#### Entries provided

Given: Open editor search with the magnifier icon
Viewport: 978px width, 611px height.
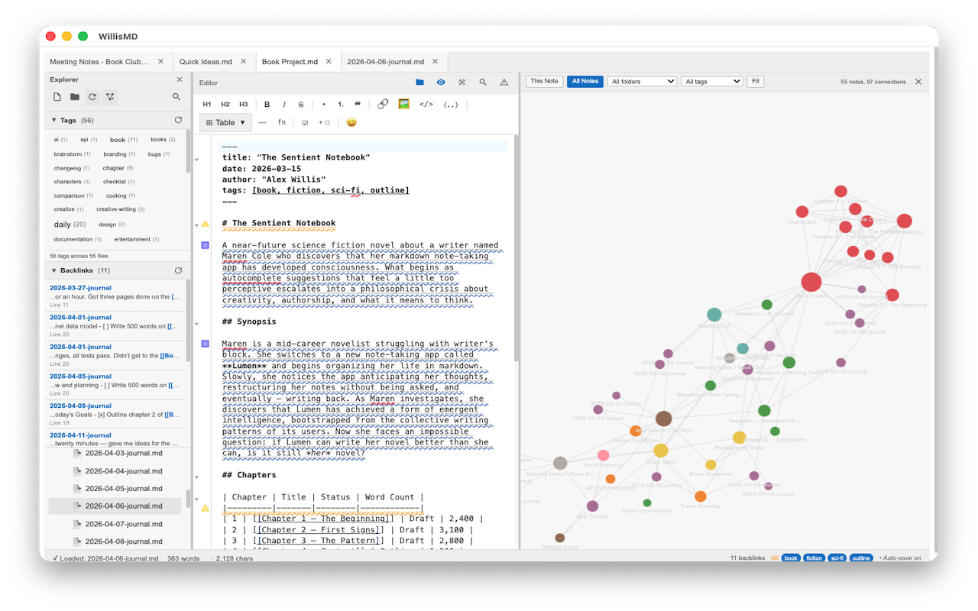Looking at the screenshot, I should (483, 82).
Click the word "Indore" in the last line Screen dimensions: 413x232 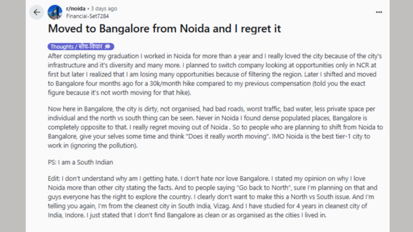tap(74, 215)
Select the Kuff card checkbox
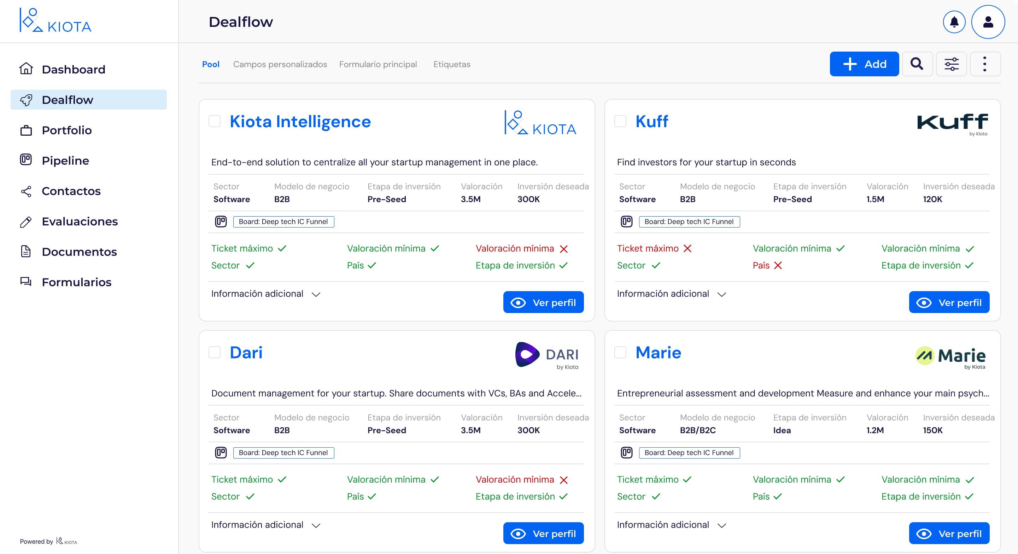 (620, 121)
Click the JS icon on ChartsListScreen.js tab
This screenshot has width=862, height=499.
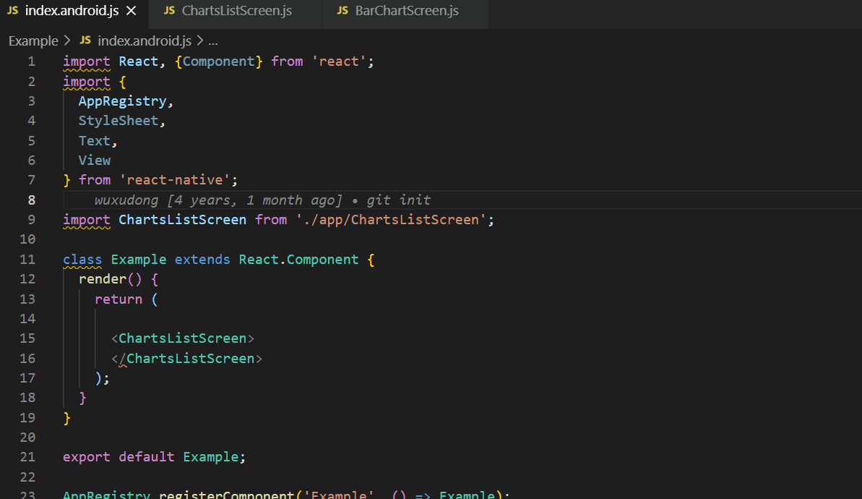pyautogui.click(x=171, y=10)
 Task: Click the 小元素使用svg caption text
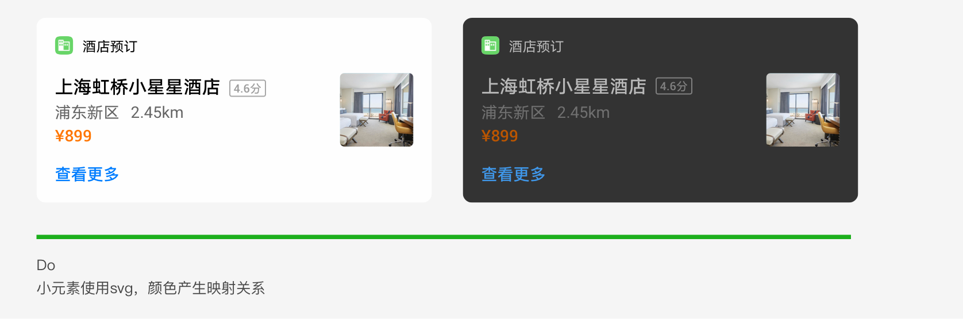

########

§ Challenge
Starting at the line that contains "Click the JS icon on ChartsListScreen.js tab" and ending at the end of the material, rewrite the lines with "caption" swapped for "label" and everything else left as is. Omit the pictures.

§ Solution for this exercise
Click the JS icon on ChartsListScreen.js tab
This screenshot has width=862, height=499.
pyautogui.click(x=171, y=10)
 Task: Click the 小元素使用svg label text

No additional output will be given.